-- START --
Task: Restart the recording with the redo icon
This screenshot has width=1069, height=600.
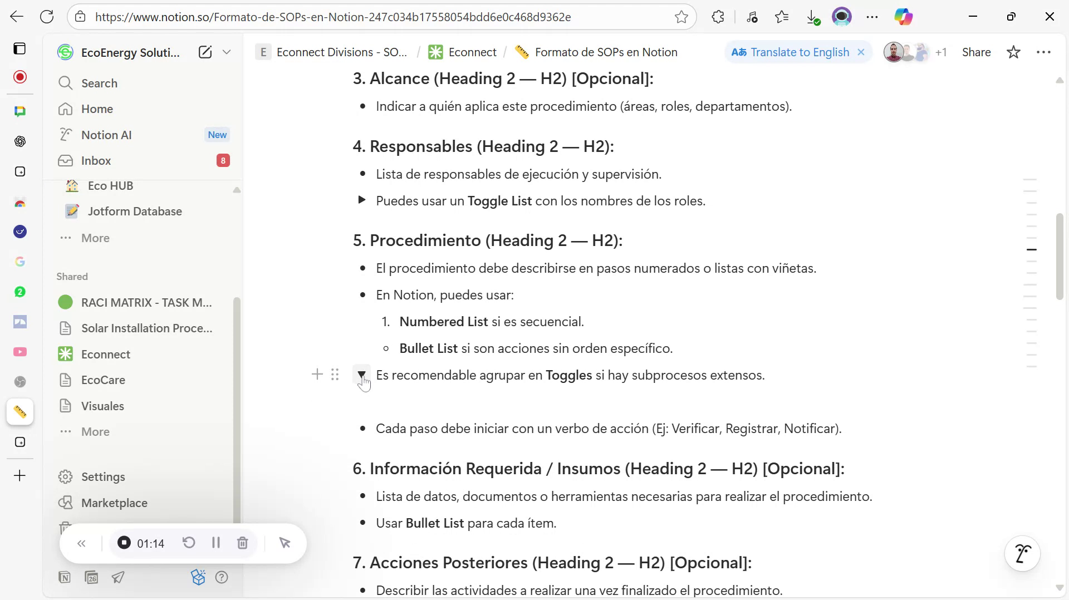Action: point(189,543)
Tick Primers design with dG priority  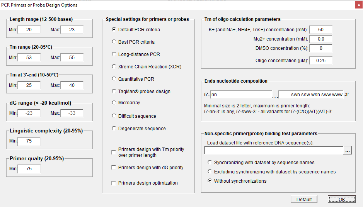[x=114, y=168]
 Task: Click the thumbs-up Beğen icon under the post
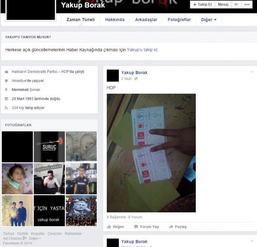tap(109, 227)
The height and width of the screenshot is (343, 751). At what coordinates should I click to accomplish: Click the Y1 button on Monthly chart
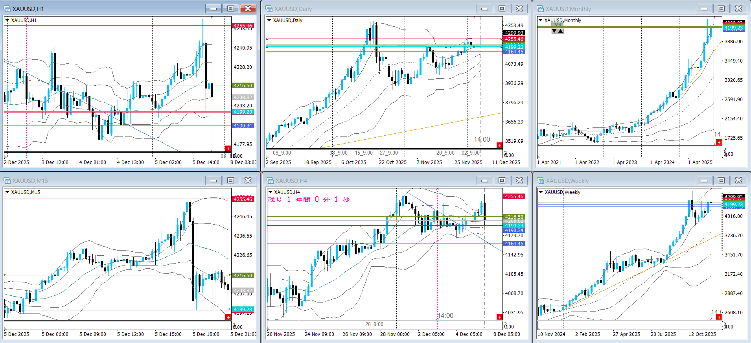558,25
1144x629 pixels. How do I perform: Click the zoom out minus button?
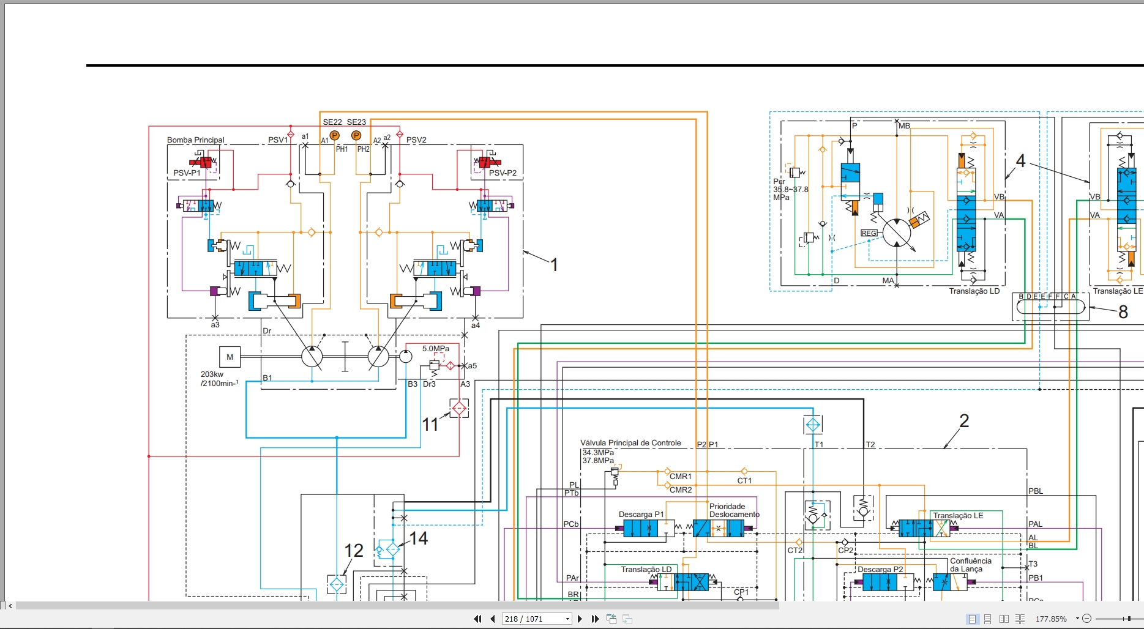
-- END --
WHAT TO WORK ON —
Locate every line of the records that contains the word "height", with case counting, and copy each such line.

EXPECTED ANSWER —
This screenshot has width=1069, height=600.
The height and width of the screenshot is (343, 751). At what coordinates should I click to accomplish: Click the Y1 button on Monthly chart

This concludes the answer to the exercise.